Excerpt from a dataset
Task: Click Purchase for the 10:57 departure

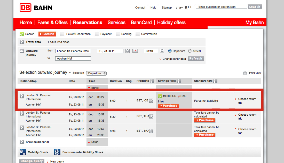Action: point(204,120)
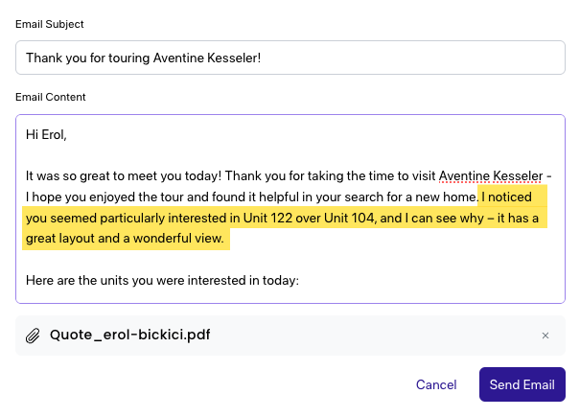Click the paperclip attachment icon
The image size is (580, 417).
[x=33, y=336]
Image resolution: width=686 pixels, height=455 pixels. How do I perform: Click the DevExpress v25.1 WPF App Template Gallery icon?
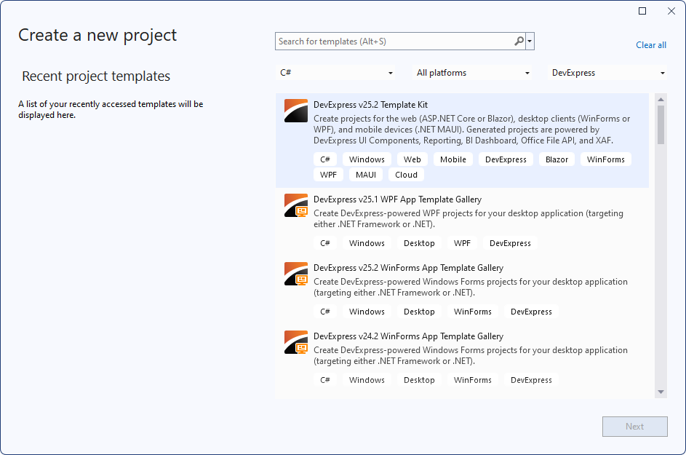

> _The problem_
Change every "Purchase" in the items above to "Buy", keeping all other text the same. Leave the pictures out of your answer.

> _Answer for this exercise_
Task: Click Buy for the 10:57 departure

Action: point(204,120)
Click the paperclip attachment icon
The image size is (580, 417).
[x=33, y=336]
Image resolution: width=686 pixels, height=455 pixels. How do I perform: Click the DevExpress v25.1 WPF App Template Gallery icon?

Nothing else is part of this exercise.